YOUR GOAL> Among the entries below, find the line with "Aktuelles (834, 99)", then quote it and each following line up to and including the line with "Hannover (1080, 1192)", and nothing else.

DATA SECTION>
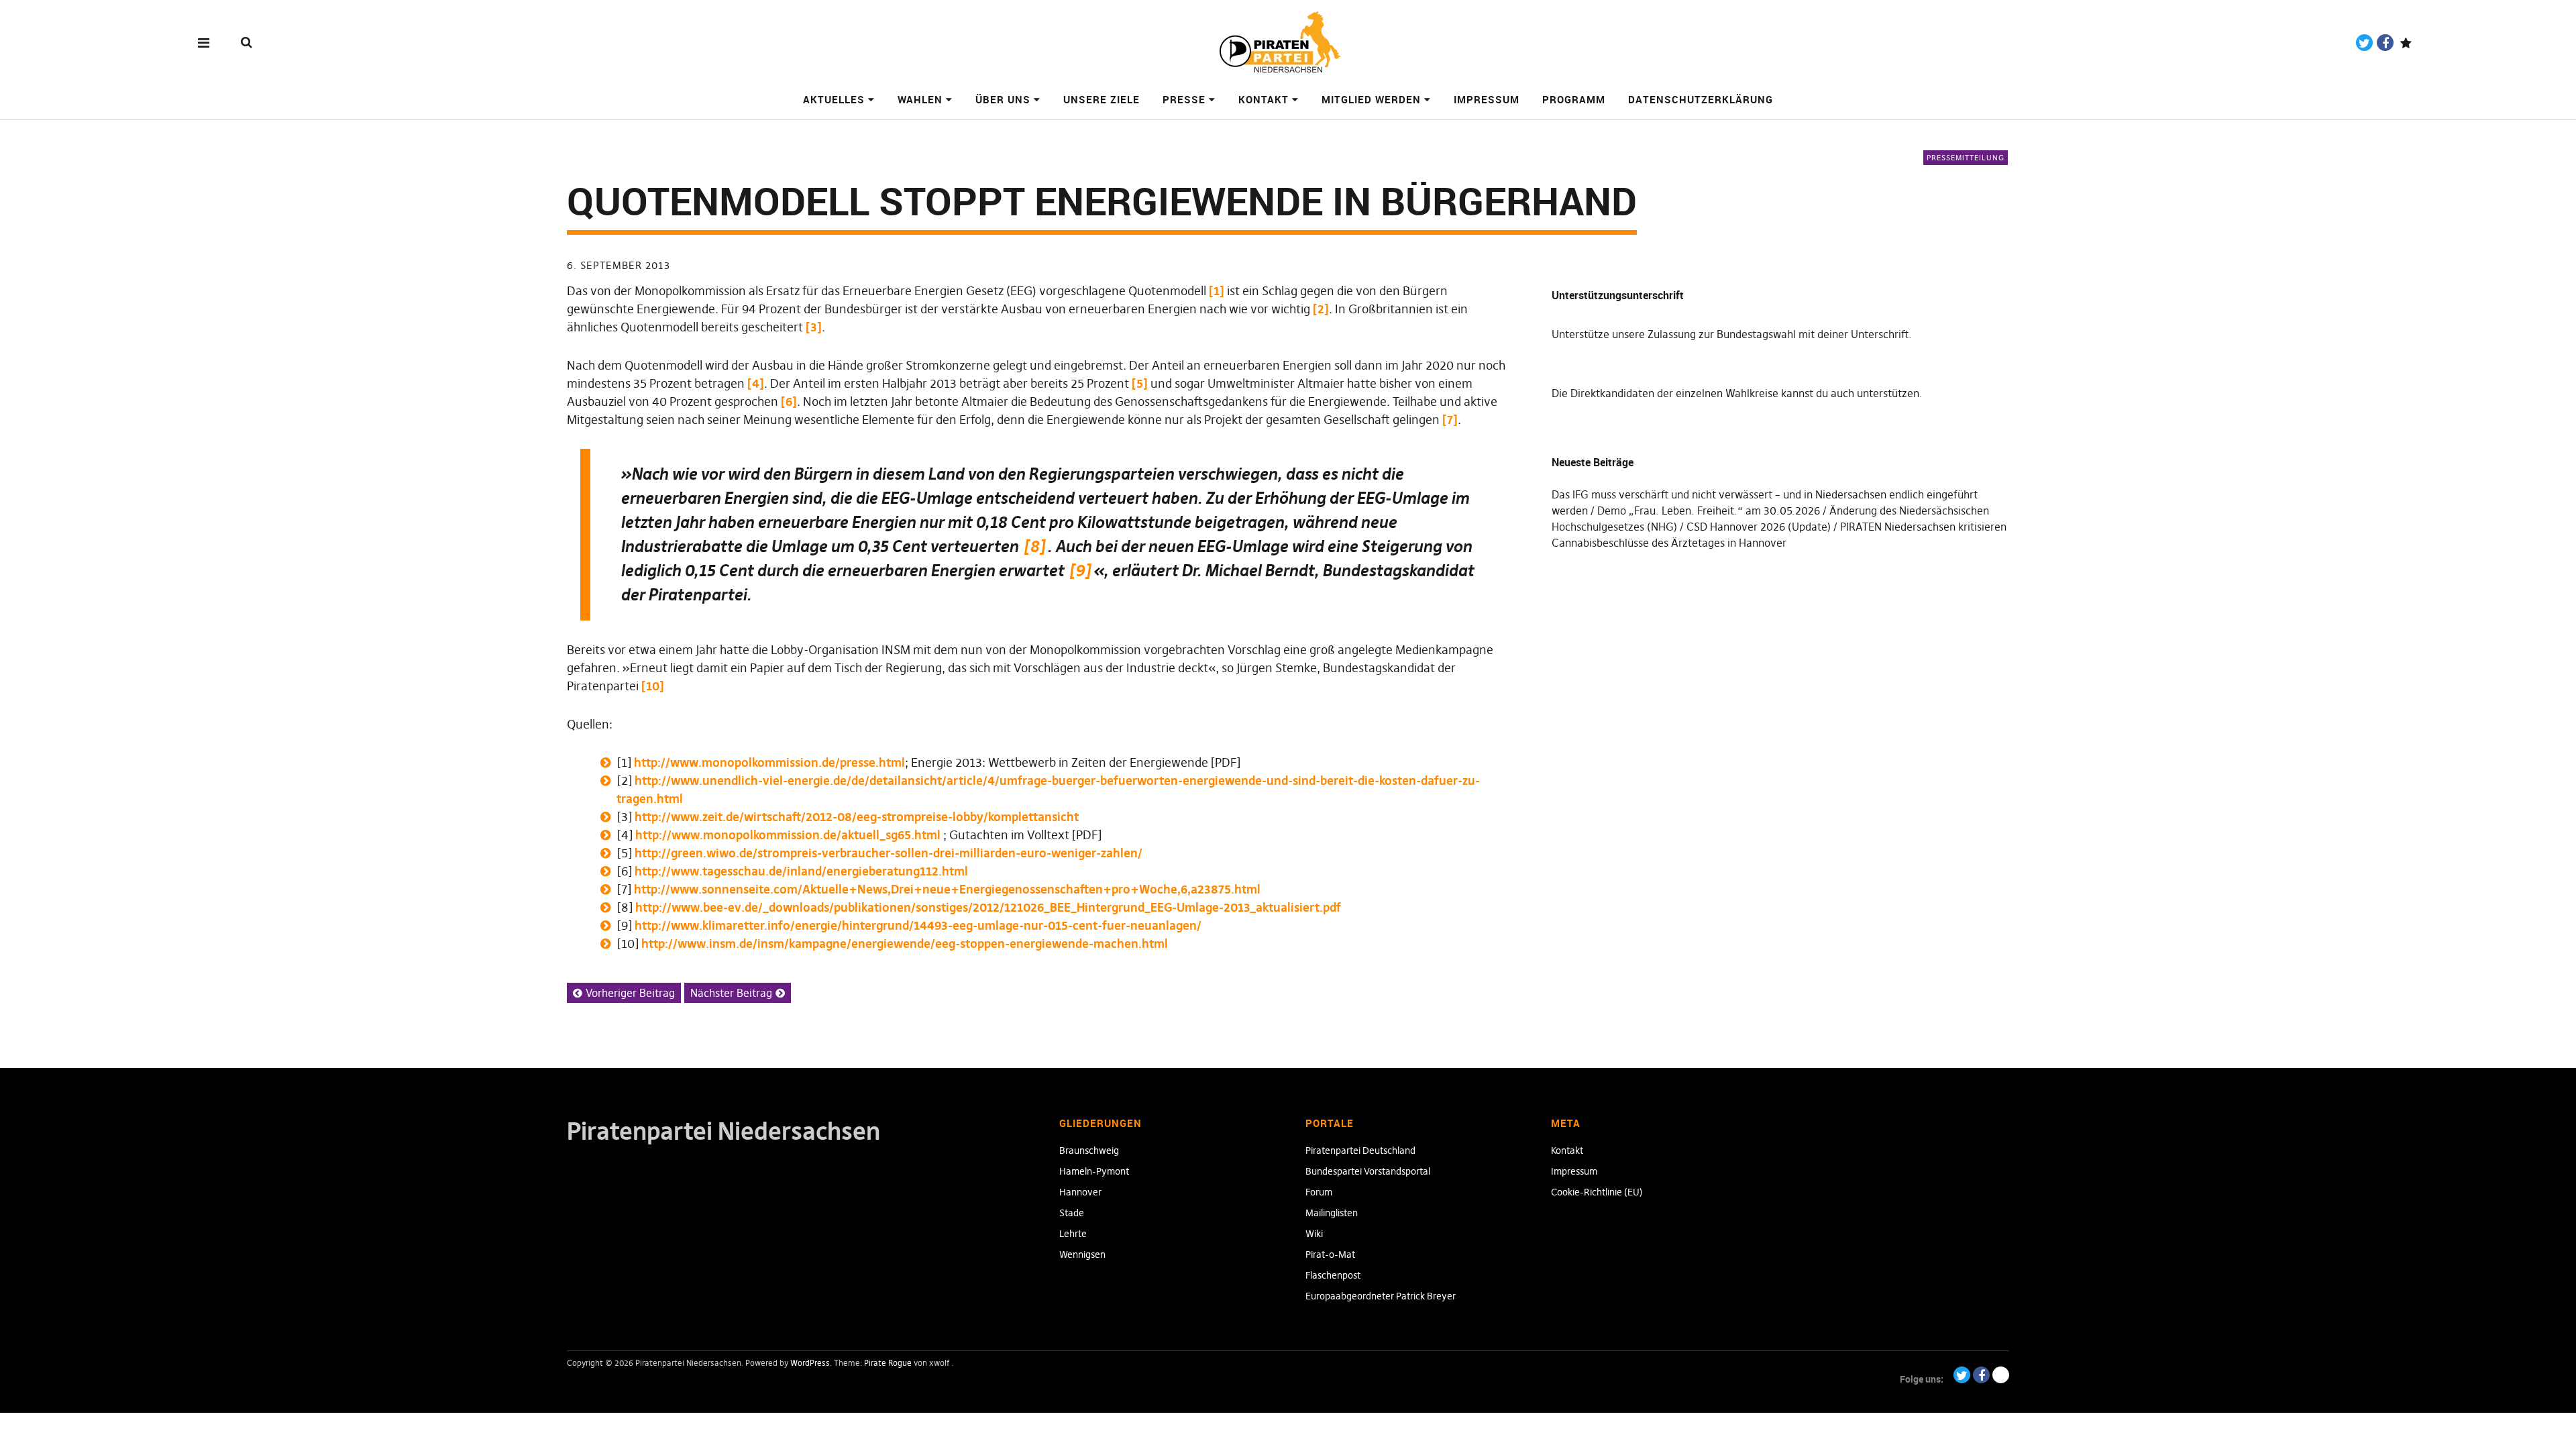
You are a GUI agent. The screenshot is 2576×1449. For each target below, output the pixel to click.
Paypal (2406, 42)
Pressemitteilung (1965, 157)
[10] (652, 686)
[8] (1034, 546)
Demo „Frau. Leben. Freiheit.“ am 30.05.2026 (1708, 510)
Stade (1071, 1213)
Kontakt (1263, 99)
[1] (1216, 291)
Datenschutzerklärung (1700, 99)
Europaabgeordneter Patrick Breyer (1380, 1296)
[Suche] (246, 42)
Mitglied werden (1371, 99)
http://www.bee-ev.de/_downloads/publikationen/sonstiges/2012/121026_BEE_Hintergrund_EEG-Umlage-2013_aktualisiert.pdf (988, 907)
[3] (814, 327)
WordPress (810, 1363)
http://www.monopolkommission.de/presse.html (769, 762)
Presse (1184, 99)
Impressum (1486, 99)
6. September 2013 (618, 265)
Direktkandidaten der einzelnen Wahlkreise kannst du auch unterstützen (1744, 393)
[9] (1080, 570)
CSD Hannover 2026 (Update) (1758, 526)
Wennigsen (1082, 1254)
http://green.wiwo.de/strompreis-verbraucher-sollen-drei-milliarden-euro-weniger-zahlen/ (888, 853)
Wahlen (920, 99)
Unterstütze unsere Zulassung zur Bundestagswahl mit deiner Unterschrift (1730, 334)
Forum (1318, 1192)
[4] (755, 383)
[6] (789, 401)
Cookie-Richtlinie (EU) (1597, 1192)
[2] (1321, 309)
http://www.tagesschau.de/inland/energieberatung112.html (801, 871)
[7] (1450, 419)
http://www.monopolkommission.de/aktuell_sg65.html (788, 835)
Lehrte (1073, 1234)
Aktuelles (834, 99)
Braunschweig (1089, 1150)
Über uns (1002, 99)
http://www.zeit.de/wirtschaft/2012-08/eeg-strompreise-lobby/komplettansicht (857, 816)
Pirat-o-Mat (1330, 1254)
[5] (1140, 383)
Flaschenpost (1332, 1275)
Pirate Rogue (888, 1363)
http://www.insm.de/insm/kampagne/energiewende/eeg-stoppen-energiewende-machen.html (904, 943)
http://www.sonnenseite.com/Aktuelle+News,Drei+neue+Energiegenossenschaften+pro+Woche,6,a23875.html (947, 889)
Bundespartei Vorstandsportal (1367, 1171)
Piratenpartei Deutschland (1360, 1150)
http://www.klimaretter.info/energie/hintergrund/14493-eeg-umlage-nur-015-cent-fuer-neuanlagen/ (918, 925)
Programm (1573, 99)
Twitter (2364, 42)
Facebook (2385, 42)
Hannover (1080, 1192)
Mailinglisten (1331, 1213)
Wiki (1314, 1234)
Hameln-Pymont (1094, 1171)
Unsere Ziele (1101, 99)
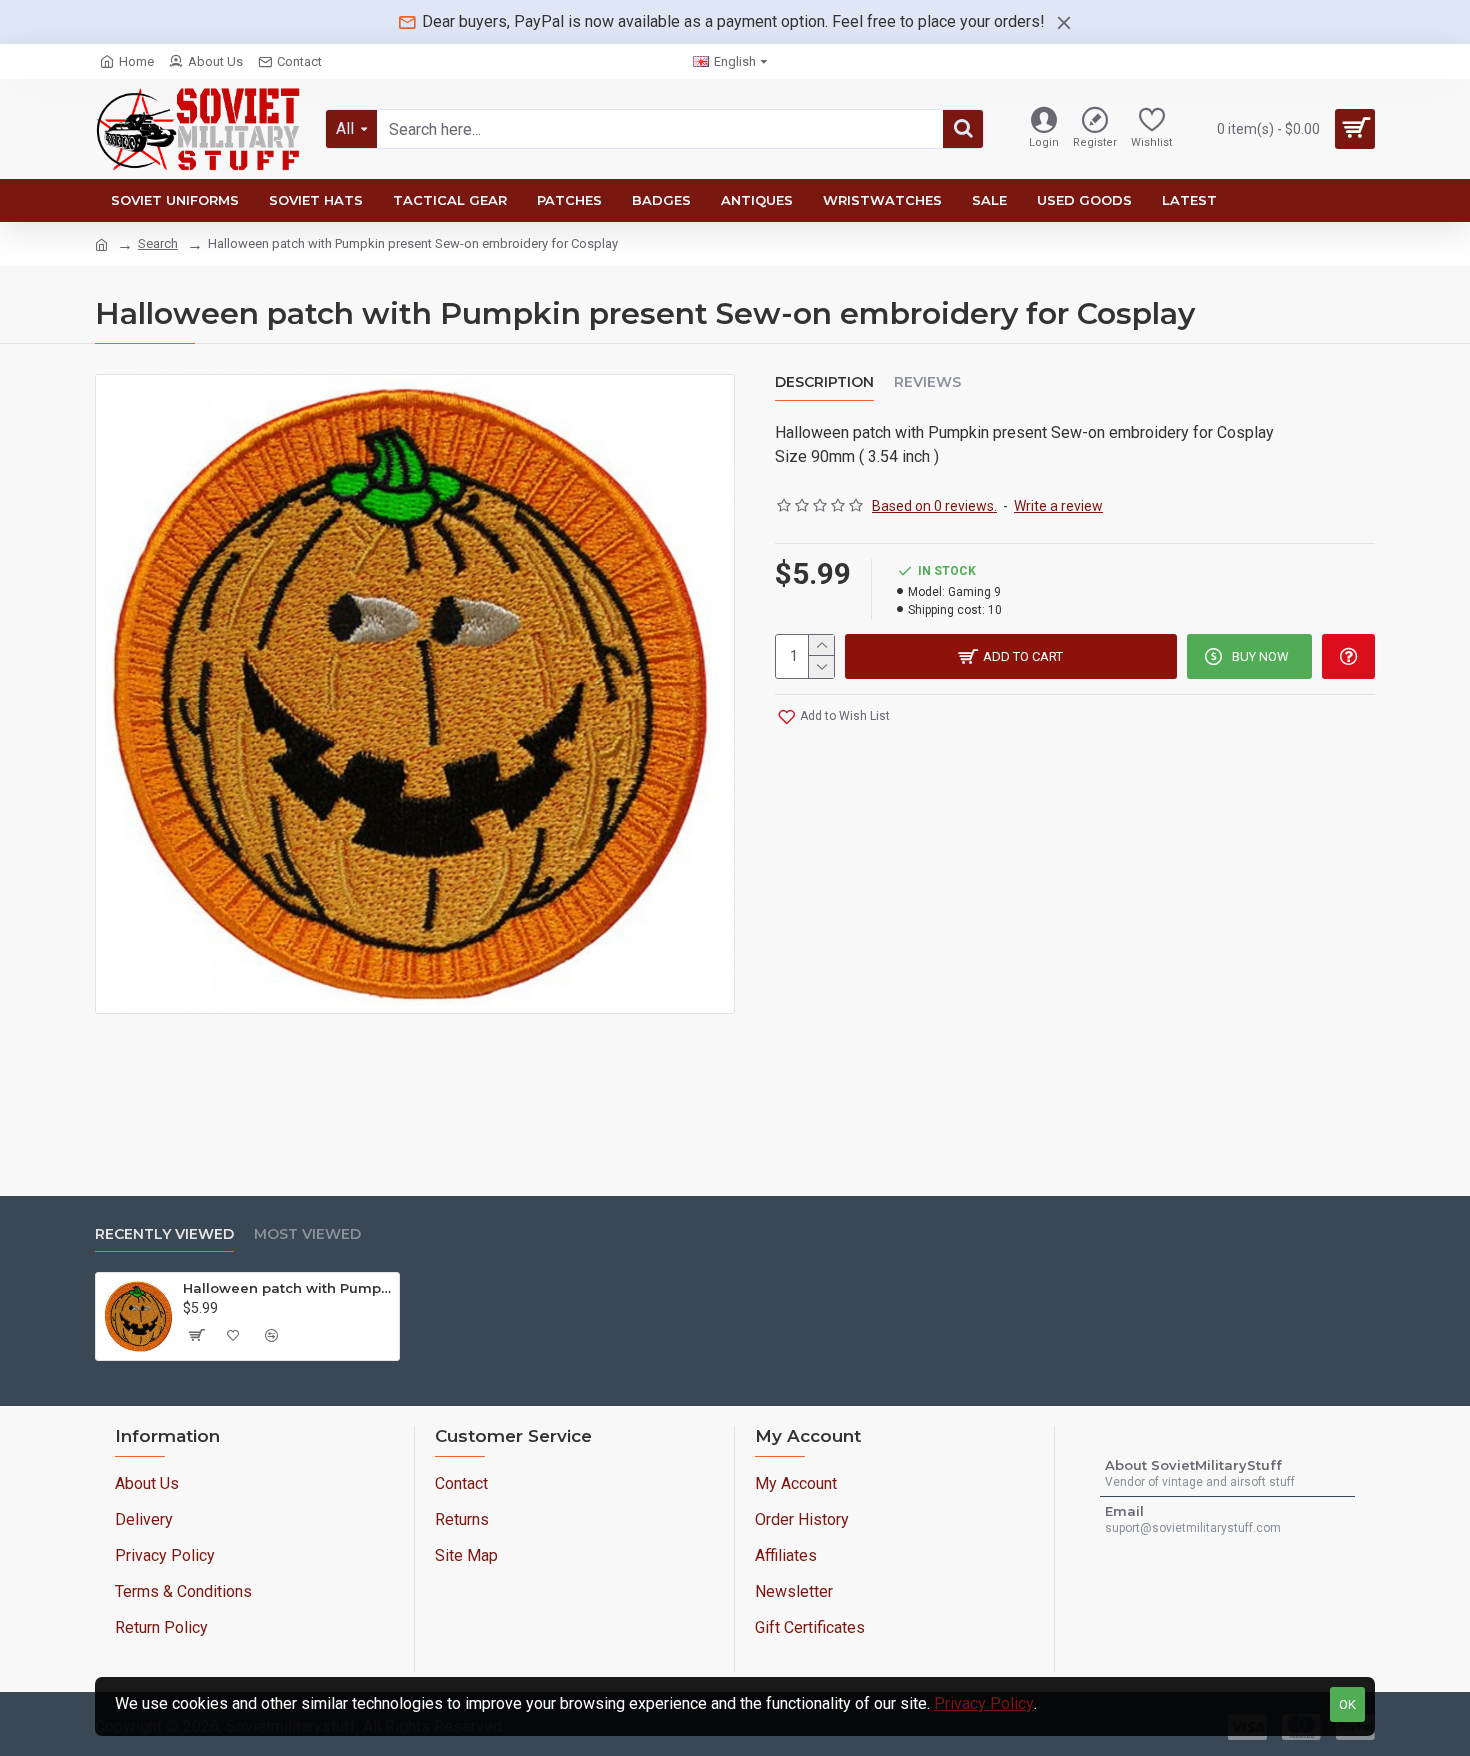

EXPECTED ANSWER>
Aktuelles (834, 99)
Braunschweig (1089, 1150)
Über uns (1002, 99)
http://www.zeit.de/wirtschaft/2012-08/eeg-strompreise-lobby/komplettansicht (857, 816)
Pirat-o-Mat (1330, 1254)
[5] (1140, 383)
Flaschenpost (1332, 1275)
Pirate Rogue (888, 1363)
http://www.insm.de/insm/kampagne/energiewende/eeg-stoppen-energiewende-machen.html (904, 943)
http://www.sonnenseite.com/Aktuelle+News,Drei+neue+Energiegenossenschaften+pro+Woche,6,a23875.html (947, 889)
Bundespartei Vorstandsportal (1367, 1171)
Piratenpartei Deutschland (1360, 1150)
http://www.klimaretter.info/energie/hintergrund/14493-eeg-umlage-nur-015-cent-fuer-neuanlagen/ (918, 925)
Programm (1573, 99)
Twitter (2364, 42)
Facebook (2385, 42)
Hannover (1080, 1192)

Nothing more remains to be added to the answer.